Highlights & Insights

  • The diagnosis of "decision shortcuts" is precise—models are not incapable but are being misled, which explains why even powerful reasoning models fail on moderation tasks.
  • The two-stage training design is broadly transferable: SFT is first used to elicit capability emergence, followed by DPO to reinforce consistency. This "elicitation → reinforcement" paradigm applies to any task requiring a specific reasoning pattern.
  • Autonomous analogy generation at inference is more flexible than RAG—the model can "imagine" the most appropriate reference for a given case without being constrained by a fixed database.

Limitations & Future Work

  • Analogical reasoning chains in the training data are generated by DeepSeek R1, and their quality is bounded by that model's capabilities.
  • Retrieving \(k=32\) reference cases during training imposes non-trivial memory and computational costs.
  • The primary training data is in Chinese; validation on English benchmarks is relatively limited.
  • DPO yields only a marginal F1 gain (+0.4); more efficient methods for reasoning reinforcement warrant investigation.
  • Autonomously generated analogical cases may lack factual accuracy, and no verification mechanism is currently in place.
  • vs. DeepSeek R1: R1 possesses strong reasoning capabilities but lacks analogical references, causing it to be misled by surface-level cues in ambiguous cases.
  • vs. LLaMA Guard: A dedicated moderation model that lacks an interpretable reasoning process.
  • vs.

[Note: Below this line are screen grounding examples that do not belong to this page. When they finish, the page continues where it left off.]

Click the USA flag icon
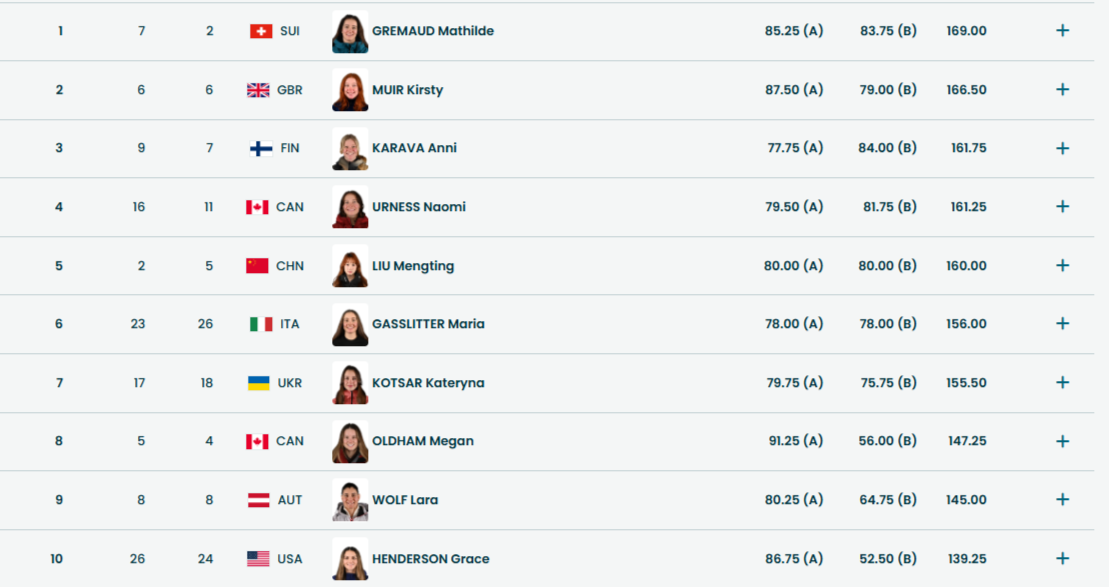point(258,559)
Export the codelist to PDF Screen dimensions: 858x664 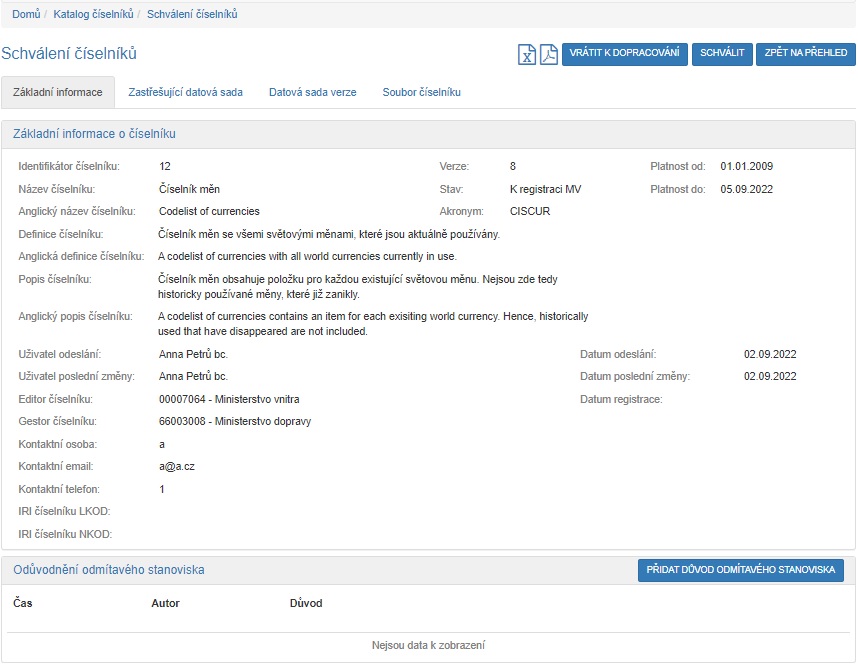coord(549,54)
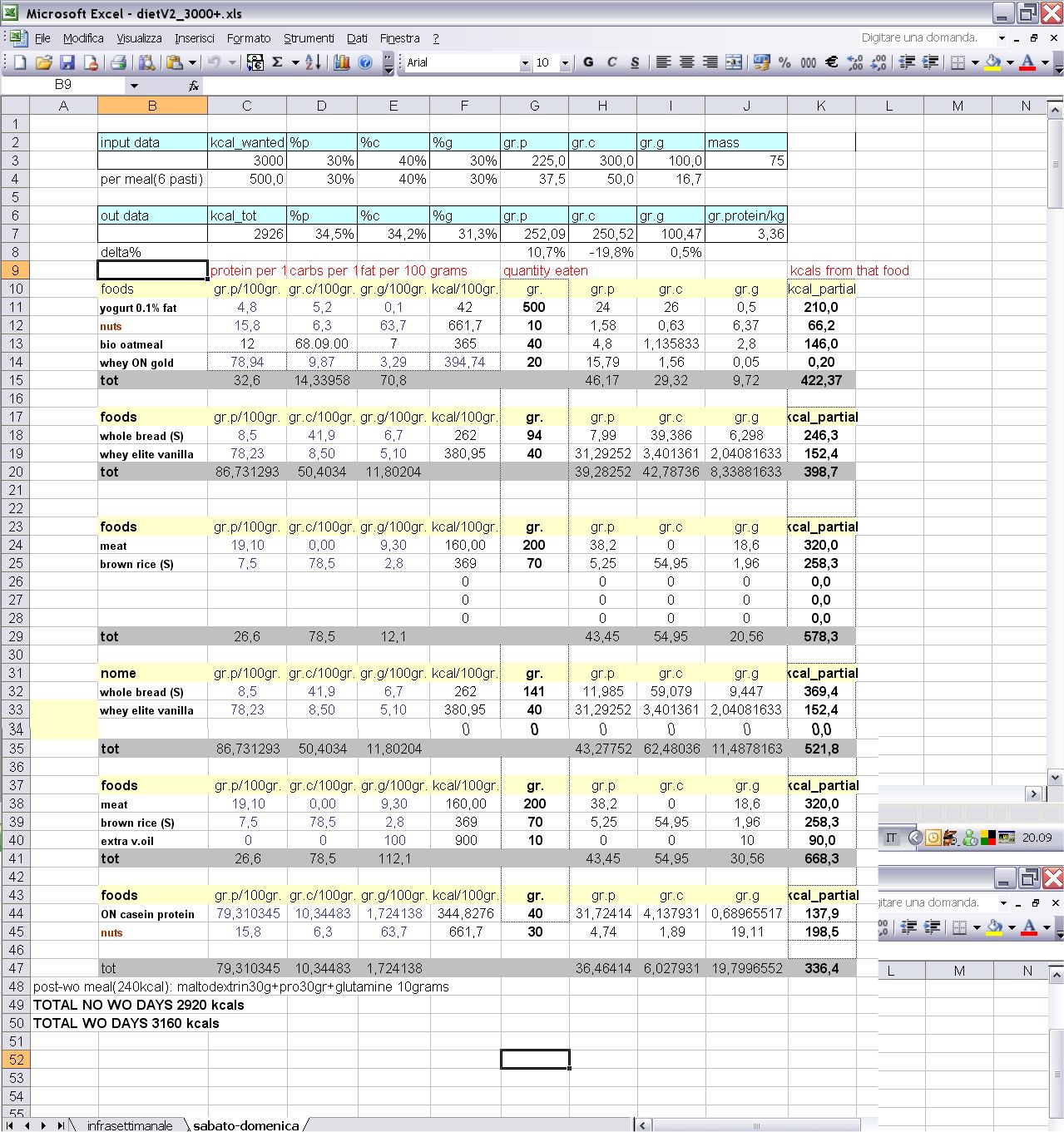Image resolution: width=1064 pixels, height=1132 pixels.
Task: Click the blue Help question mark icon
Action: click(x=364, y=62)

RAG-based Methods: Static retrieval cannot dynamically adapt to diverse inputs; CarO eliminates retrieval dependency entirely by internalizing analogical capability through training.

Rating

  • Novelty: ⭐⭐⭐⭐ — The combination of analogical reasoning and DPO for content moderation is novel, though individual components are not new.
  • Experimental Thoroughness: ⭐⭐⭐⭐ — Multi-benchmark evaluation with ablations and OOD testing; however, the main experiments are predominantly in Chinese.
  • Writing Quality: ⭐⭐⭐⭐ — Motivation is clearly articulated; the connection to cognitive psychology is persuasive.
  • Value: ⭐⭐⭐⭐ — Offers direct practical value for the content moderation domain; the analogical reasoning paradigm is transferable to other tasks.